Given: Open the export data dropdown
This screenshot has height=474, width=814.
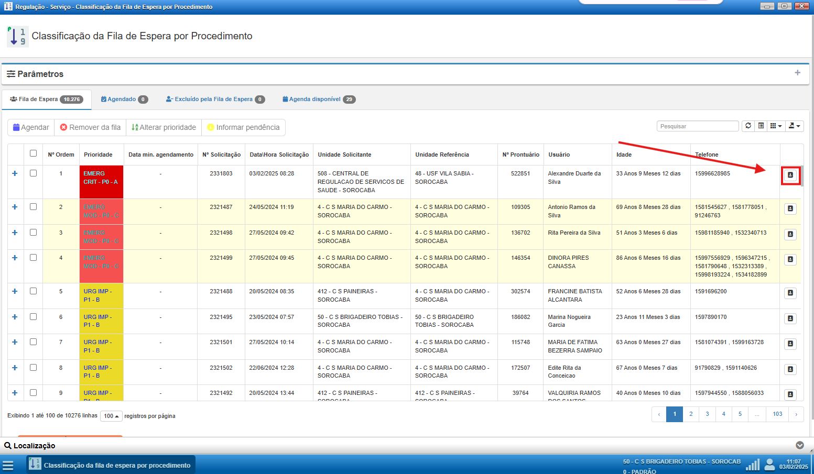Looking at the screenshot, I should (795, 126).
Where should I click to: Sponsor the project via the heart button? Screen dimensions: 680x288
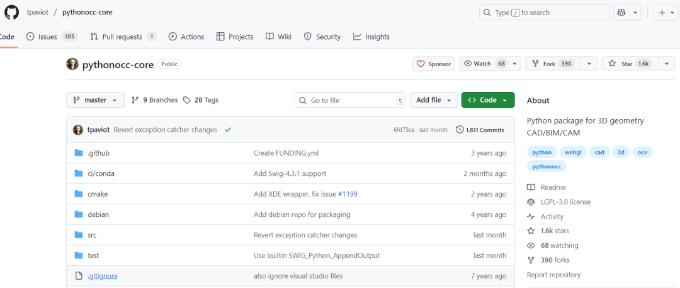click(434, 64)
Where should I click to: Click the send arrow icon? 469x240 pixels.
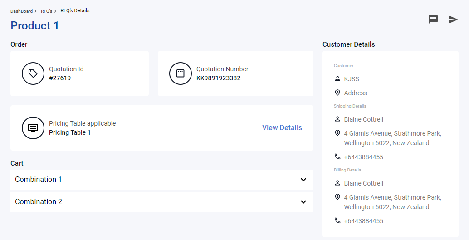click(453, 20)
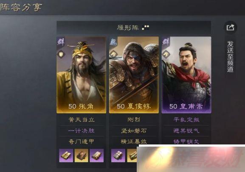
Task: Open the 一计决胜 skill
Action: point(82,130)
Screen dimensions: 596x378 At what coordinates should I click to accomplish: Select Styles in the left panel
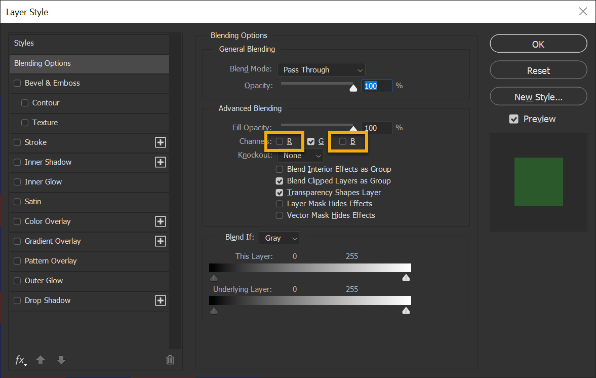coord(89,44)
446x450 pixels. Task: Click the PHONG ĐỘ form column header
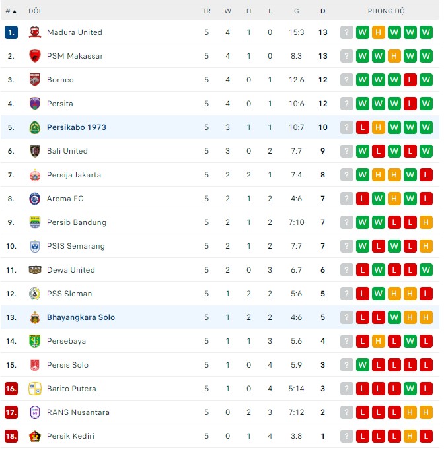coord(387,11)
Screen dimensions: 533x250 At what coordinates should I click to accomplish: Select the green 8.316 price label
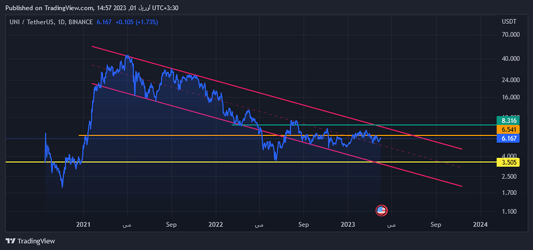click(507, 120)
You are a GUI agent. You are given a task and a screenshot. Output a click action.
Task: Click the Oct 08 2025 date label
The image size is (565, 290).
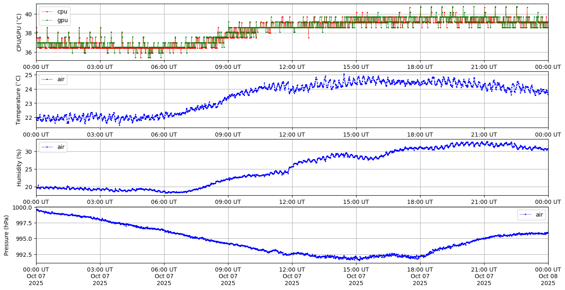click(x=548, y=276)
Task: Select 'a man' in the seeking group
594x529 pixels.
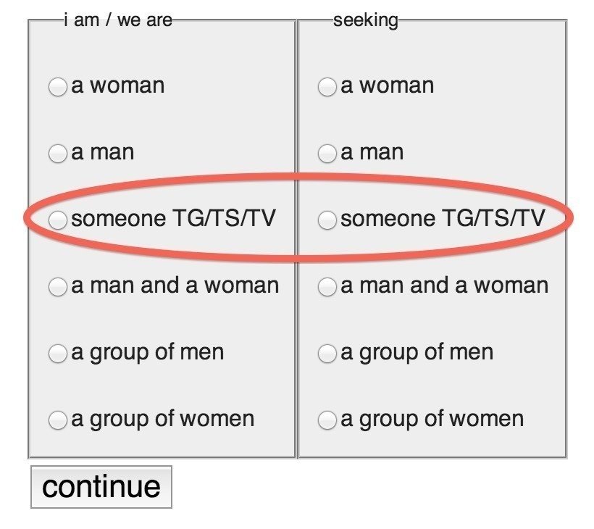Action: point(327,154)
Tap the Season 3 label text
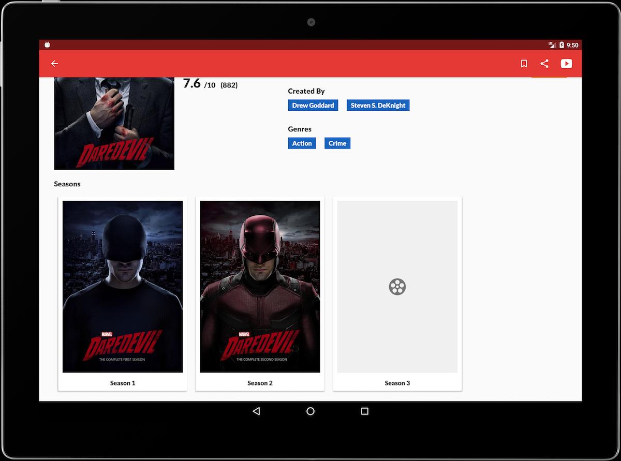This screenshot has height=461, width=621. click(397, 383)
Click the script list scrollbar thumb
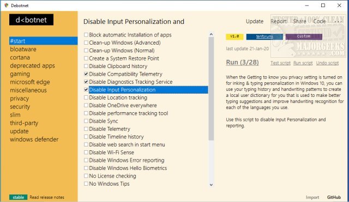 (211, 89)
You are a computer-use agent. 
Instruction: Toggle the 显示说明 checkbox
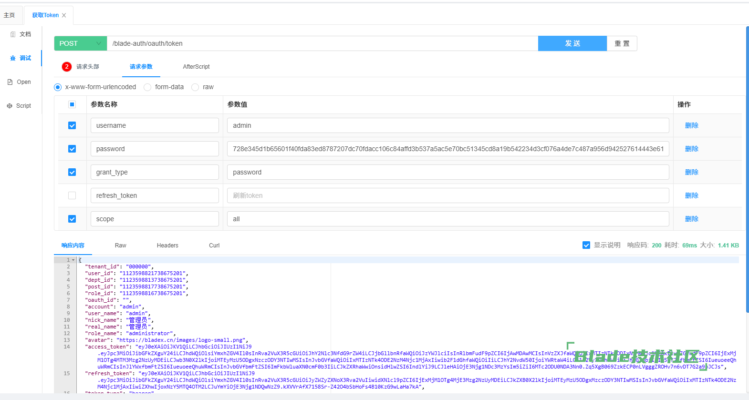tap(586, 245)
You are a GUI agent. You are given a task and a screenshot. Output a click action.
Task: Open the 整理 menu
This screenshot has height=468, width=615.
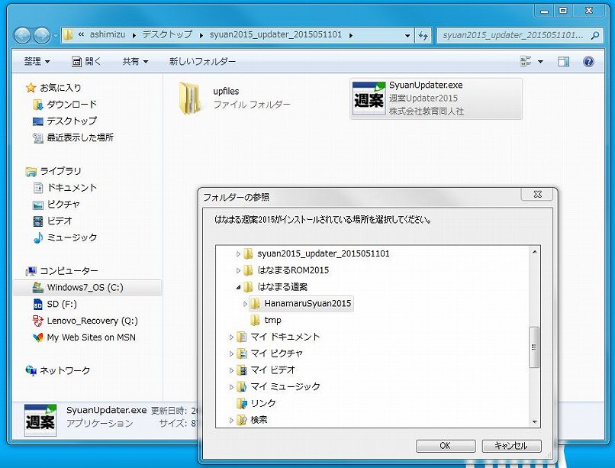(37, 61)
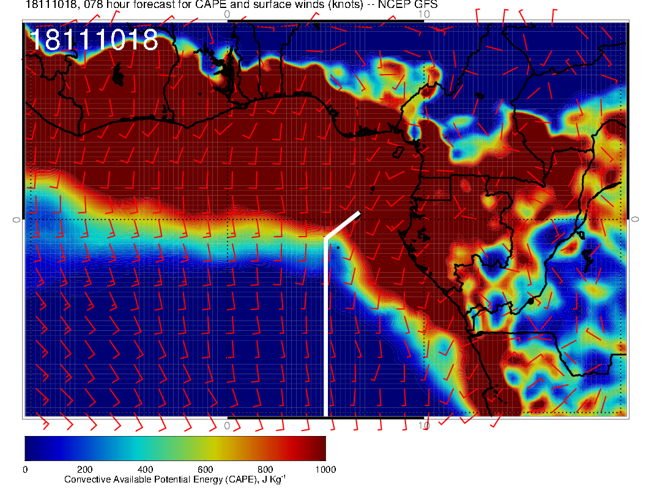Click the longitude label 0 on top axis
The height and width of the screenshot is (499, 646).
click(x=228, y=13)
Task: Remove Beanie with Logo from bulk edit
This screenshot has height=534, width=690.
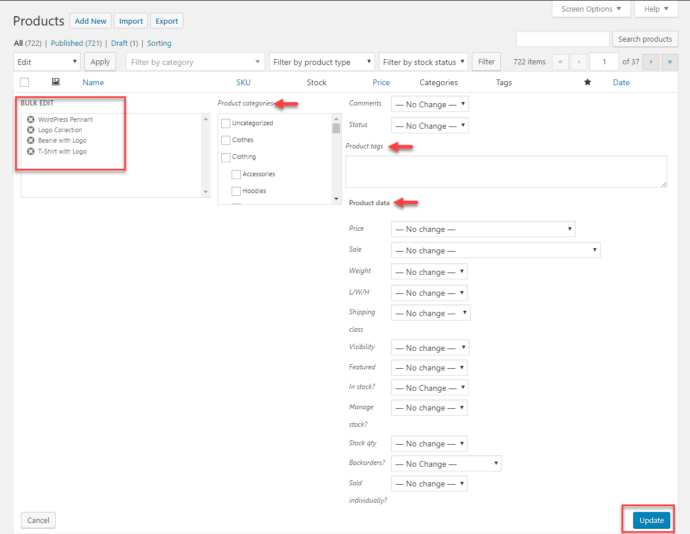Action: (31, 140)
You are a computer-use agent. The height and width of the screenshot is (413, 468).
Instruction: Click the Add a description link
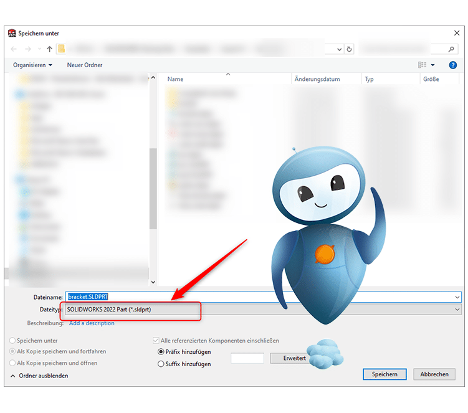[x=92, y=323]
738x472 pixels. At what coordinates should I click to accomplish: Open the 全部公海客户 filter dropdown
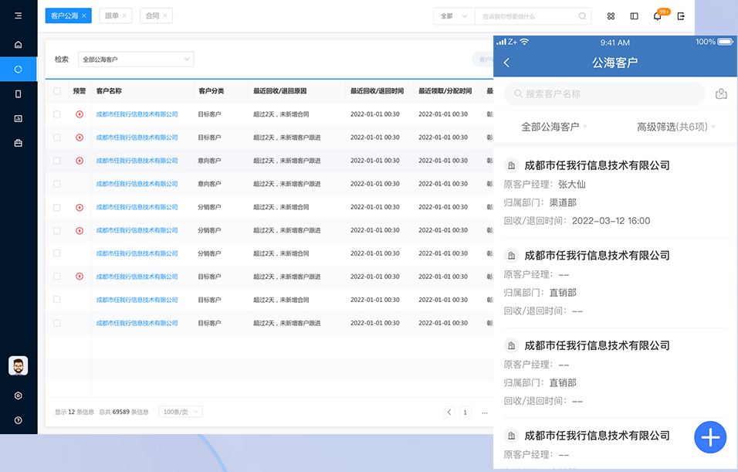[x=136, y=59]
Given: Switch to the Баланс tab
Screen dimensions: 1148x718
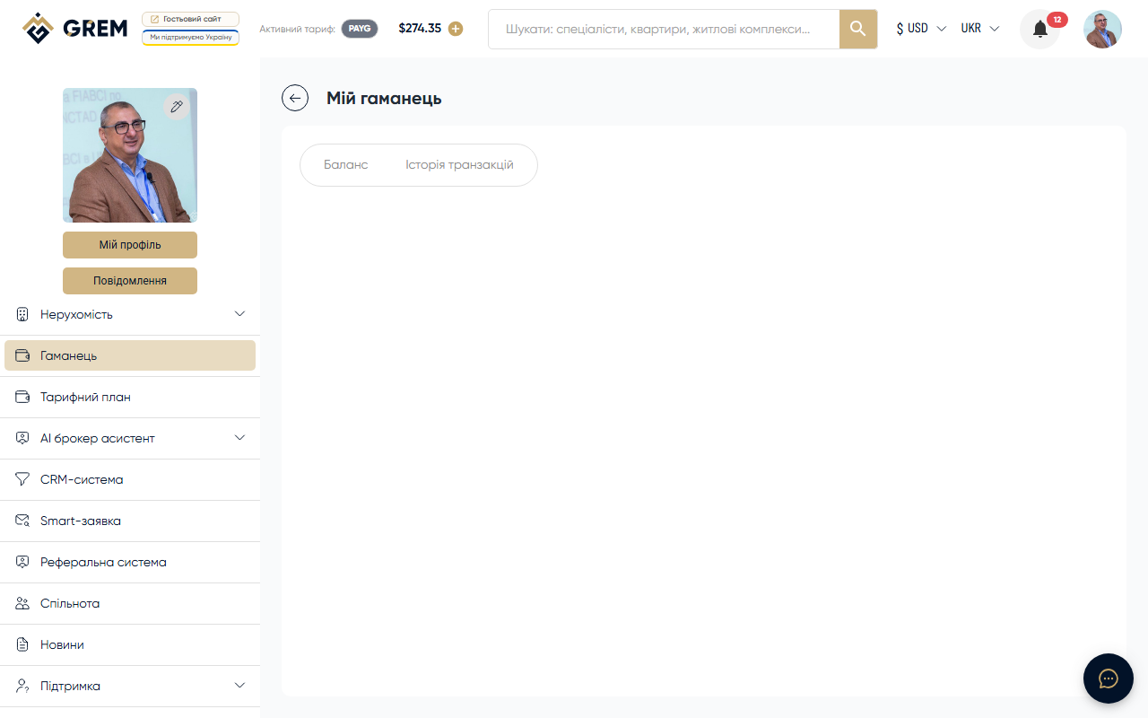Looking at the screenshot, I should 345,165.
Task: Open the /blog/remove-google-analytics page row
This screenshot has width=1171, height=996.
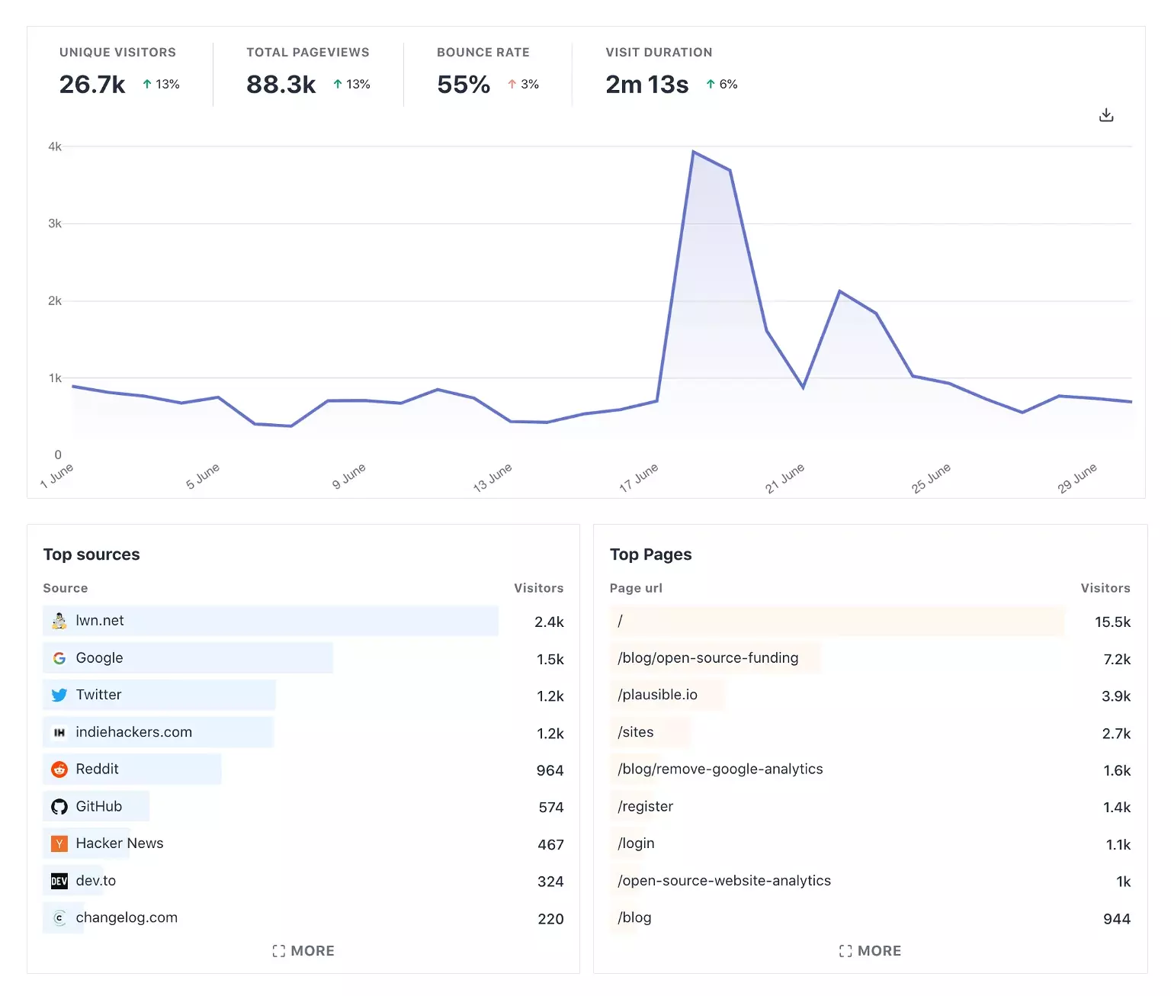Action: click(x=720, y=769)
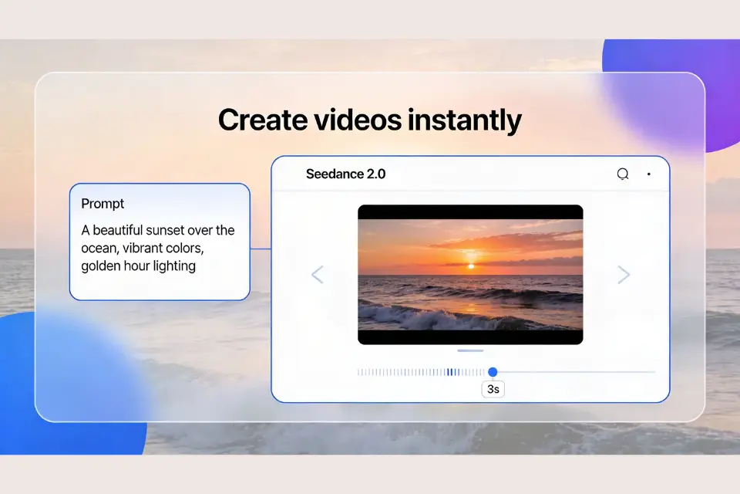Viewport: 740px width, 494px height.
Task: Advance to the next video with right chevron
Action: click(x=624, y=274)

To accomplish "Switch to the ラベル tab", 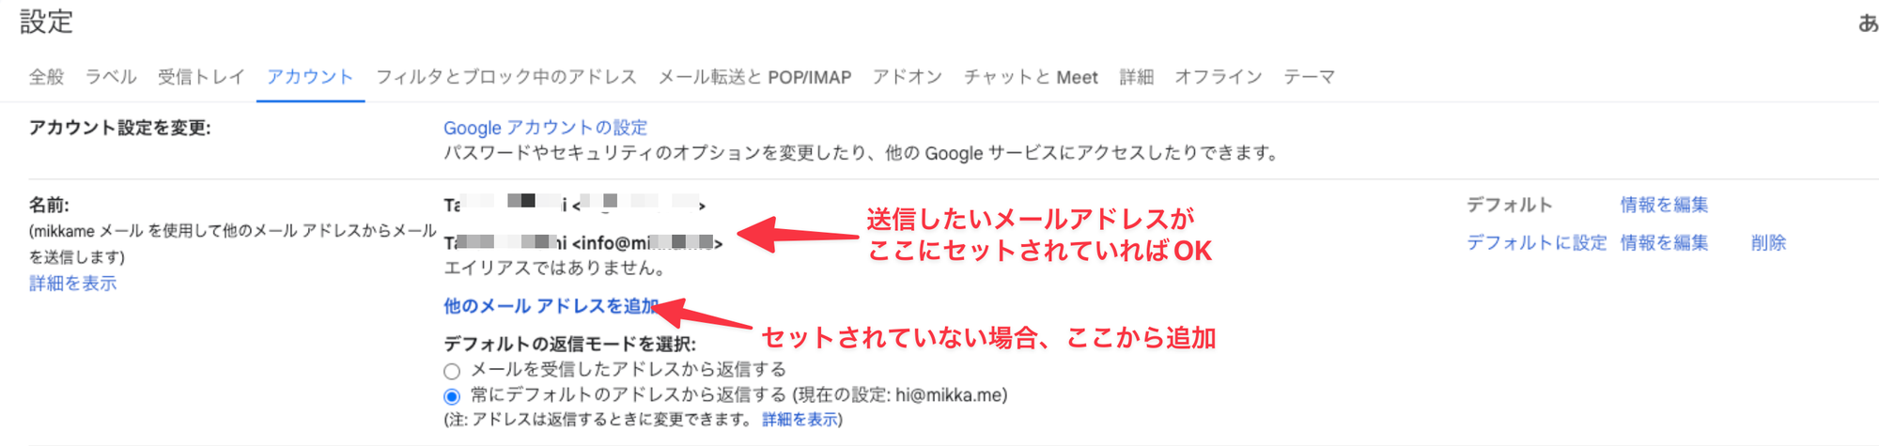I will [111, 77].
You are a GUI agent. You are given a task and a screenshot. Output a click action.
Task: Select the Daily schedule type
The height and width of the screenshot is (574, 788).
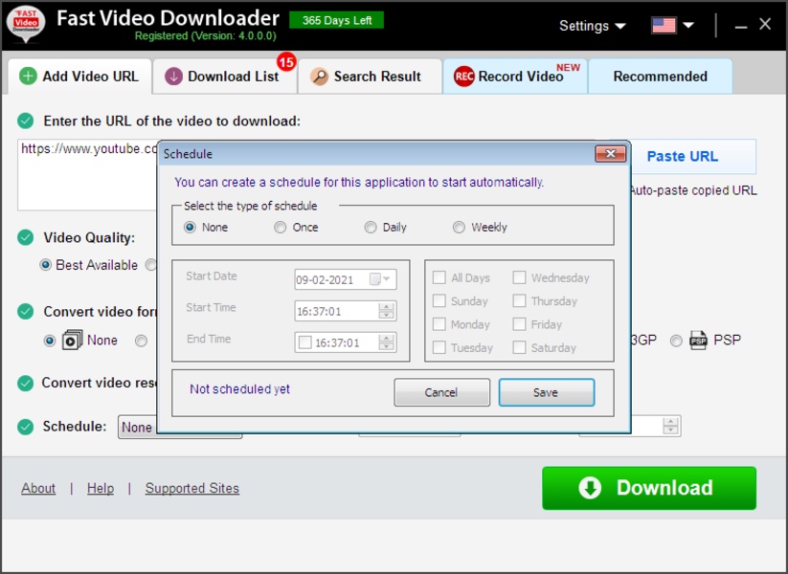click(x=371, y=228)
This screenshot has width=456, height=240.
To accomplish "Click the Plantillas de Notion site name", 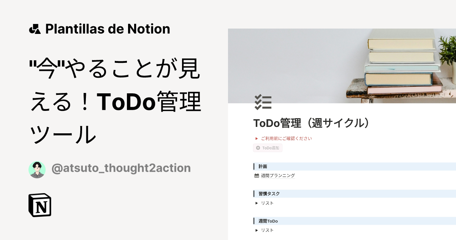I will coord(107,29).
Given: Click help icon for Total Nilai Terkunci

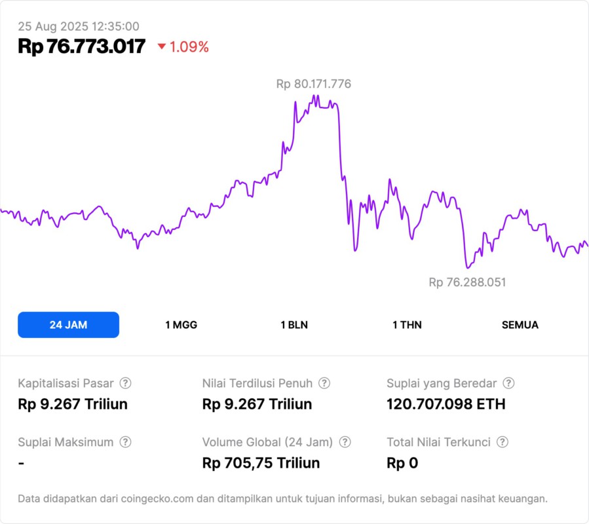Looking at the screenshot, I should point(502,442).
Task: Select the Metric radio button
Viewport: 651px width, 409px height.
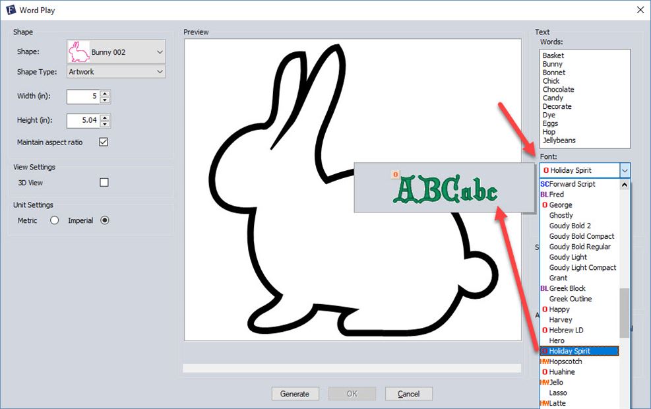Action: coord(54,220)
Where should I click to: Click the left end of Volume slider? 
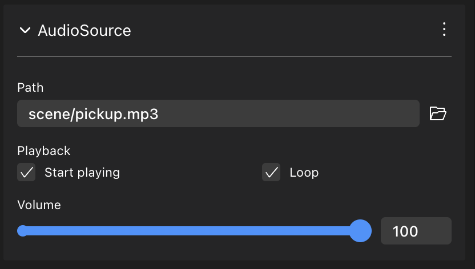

........

■ **Task statement**
Where does the word "computer" appear in the listing? List each line that holds it.

■ **Task result**
You are a computer-use agent. 
You are a computer-use agent. The height and width of the screenshot is (413, 468).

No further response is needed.